--- Data shown ---

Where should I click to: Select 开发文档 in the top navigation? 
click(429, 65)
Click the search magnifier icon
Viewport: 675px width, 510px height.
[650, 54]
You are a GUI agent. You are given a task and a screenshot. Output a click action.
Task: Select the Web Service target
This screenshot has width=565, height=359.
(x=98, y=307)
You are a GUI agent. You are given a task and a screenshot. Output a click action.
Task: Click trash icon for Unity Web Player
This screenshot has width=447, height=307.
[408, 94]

---
--- Data shown ---

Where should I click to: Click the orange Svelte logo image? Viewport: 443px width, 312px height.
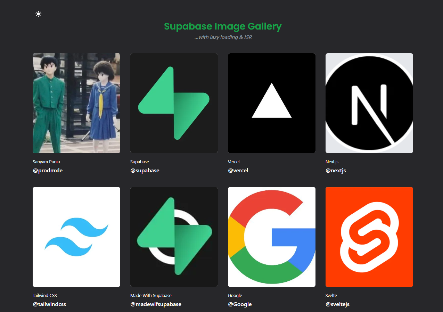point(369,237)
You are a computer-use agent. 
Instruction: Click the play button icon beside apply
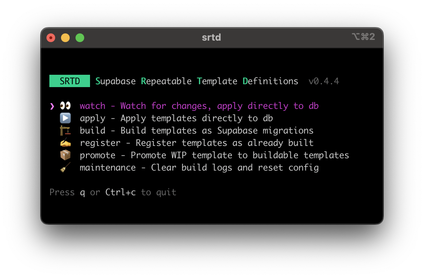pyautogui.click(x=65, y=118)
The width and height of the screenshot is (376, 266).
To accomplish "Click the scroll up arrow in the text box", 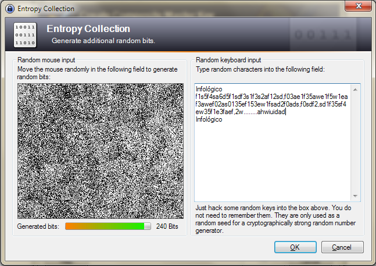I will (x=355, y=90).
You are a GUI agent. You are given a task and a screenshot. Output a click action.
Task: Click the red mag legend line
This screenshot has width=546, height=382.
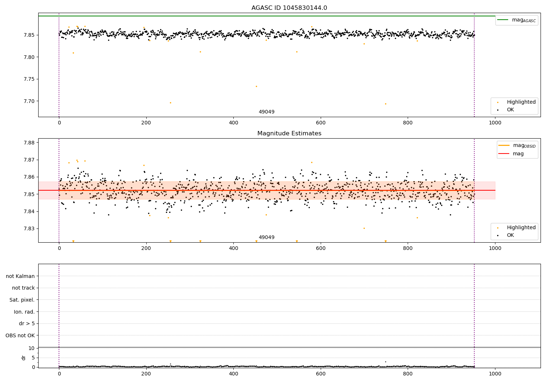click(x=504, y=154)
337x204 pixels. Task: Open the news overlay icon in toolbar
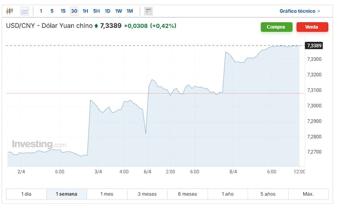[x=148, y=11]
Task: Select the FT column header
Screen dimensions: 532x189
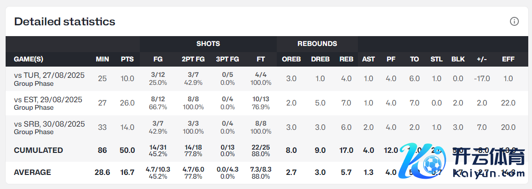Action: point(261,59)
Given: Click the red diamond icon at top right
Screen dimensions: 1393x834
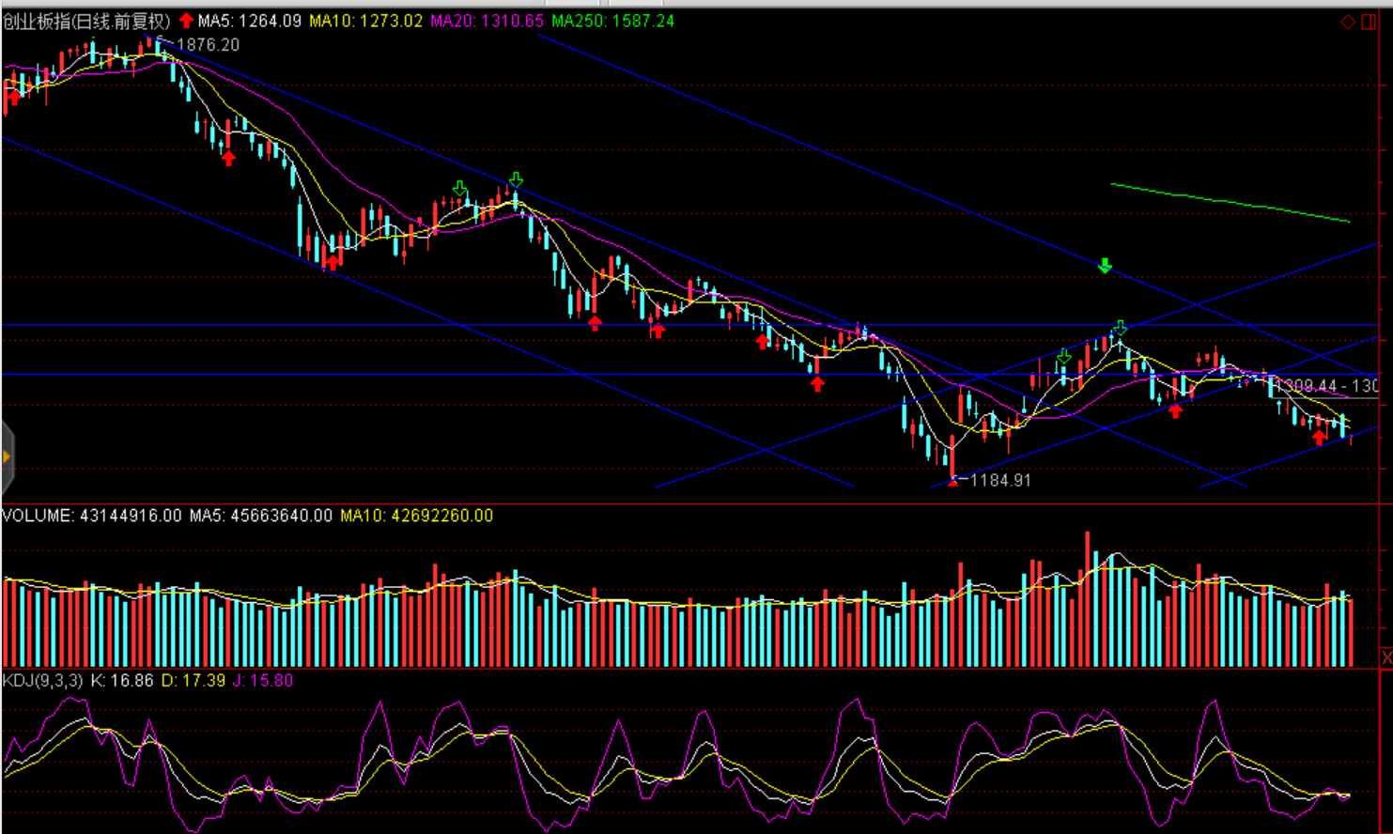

---

• _Task requirements_
Which lines above run from the one containing "Given: Click the" to the one containing "Screen dimensions: 1393x834"? Give them again exactly, both ends included.

• _Response area_
Given: Click the red diamond icon at top right
Screen dimensions: 1393x834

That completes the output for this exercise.